**Task objective**
Copy out the data below from the line containing "Given: Open Zeitkonto Kalenderansicht tab" to the line containing "Open the mail envelope messages icon", both lines included, with all images left out.

**The data**
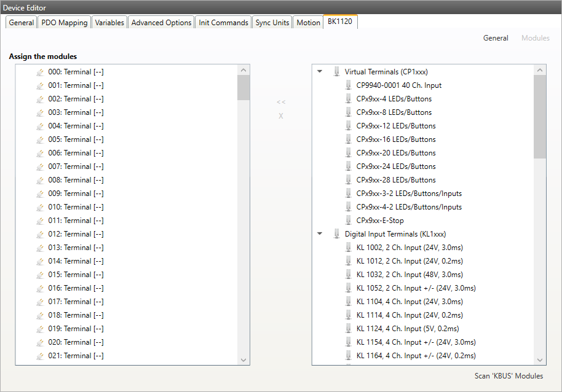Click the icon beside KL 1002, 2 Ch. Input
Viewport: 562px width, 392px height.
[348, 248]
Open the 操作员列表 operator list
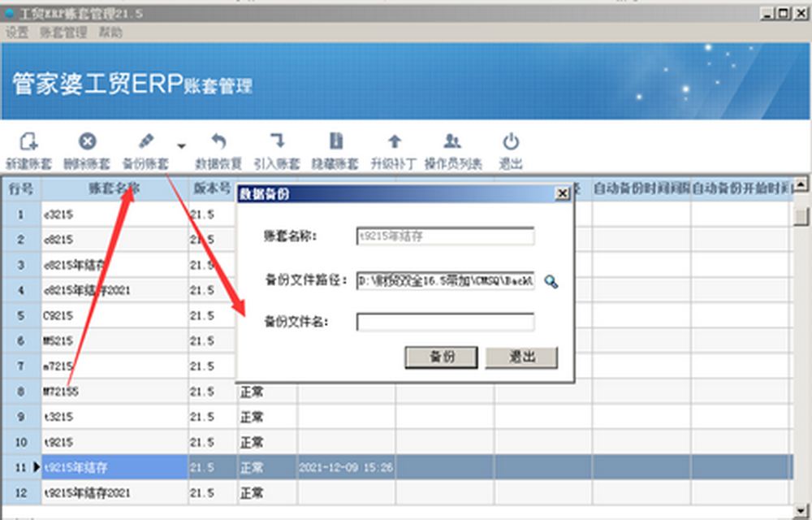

...

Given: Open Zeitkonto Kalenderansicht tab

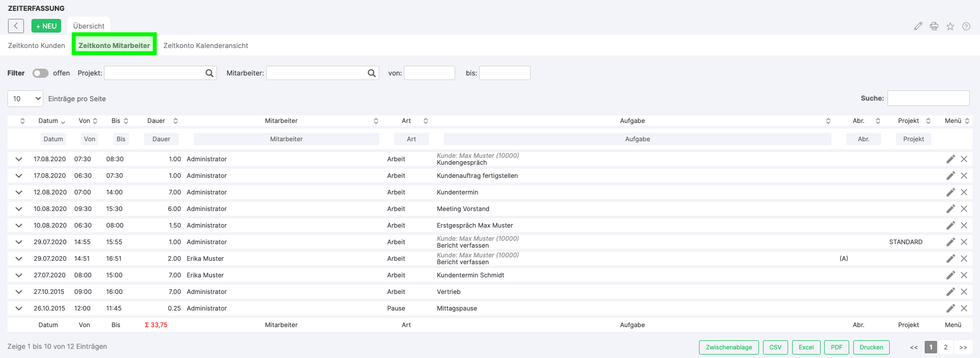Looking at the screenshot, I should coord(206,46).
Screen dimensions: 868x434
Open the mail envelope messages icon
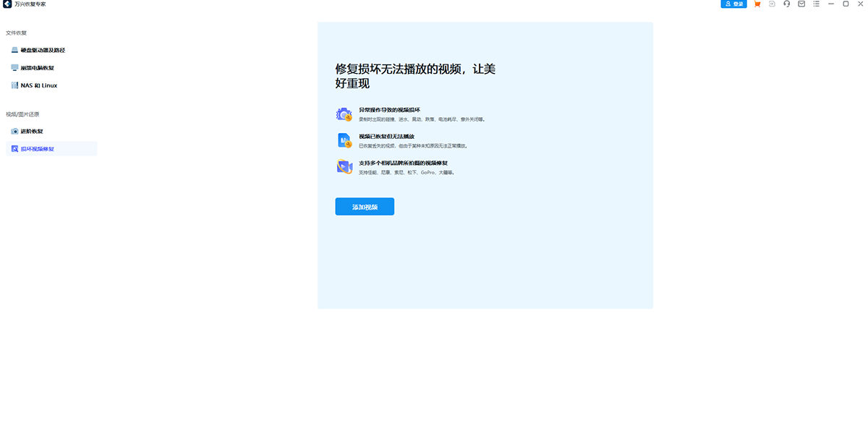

---

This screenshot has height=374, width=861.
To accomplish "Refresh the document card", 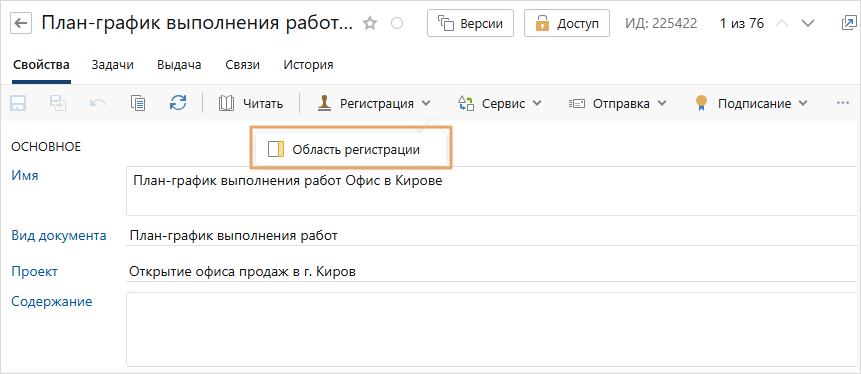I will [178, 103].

**Your response**
Given: Open Zeitkonto Kalenderansicht tab

Looking at the screenshot, I should coord(206,46).
Screen dimensions: 868x434
Open the mail envelope messages icon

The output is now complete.